__Required task__. Pull out every line of the listing that contains the word "cell", copying each line in full.

__Supplied records__.
********

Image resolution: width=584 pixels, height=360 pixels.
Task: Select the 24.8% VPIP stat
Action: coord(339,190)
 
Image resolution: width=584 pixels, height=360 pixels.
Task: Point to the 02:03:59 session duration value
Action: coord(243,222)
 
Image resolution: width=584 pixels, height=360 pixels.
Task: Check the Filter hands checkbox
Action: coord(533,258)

********

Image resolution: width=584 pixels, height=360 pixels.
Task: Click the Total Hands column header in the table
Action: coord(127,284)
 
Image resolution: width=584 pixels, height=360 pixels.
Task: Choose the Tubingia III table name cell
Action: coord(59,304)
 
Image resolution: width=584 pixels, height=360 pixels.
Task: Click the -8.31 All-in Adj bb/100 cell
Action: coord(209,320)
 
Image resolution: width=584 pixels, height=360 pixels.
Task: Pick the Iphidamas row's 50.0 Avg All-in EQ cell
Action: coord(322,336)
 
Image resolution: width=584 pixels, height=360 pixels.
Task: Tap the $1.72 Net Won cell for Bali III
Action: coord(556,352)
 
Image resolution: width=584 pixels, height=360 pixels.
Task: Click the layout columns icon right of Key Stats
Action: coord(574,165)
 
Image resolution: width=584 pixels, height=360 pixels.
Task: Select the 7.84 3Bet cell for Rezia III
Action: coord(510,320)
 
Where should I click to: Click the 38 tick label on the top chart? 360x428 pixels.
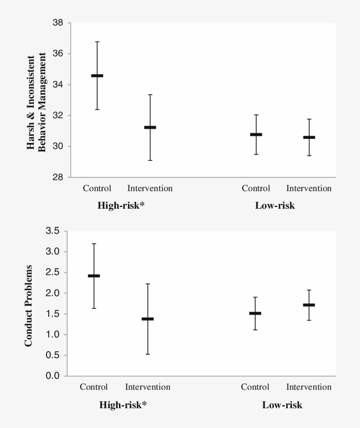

********

__Task solution__.
Task: Choose the Tubingia III table name cell
Task: Click the -8.31 All-in Adj bb/100 cell
Task: Pick the Iphidamas row's 50.0 Avg All-in EQ cell
Task: Tap the $1.72 Net Won cell for Bali III
Task: Select the 7.84 3Bet cell for Rezia III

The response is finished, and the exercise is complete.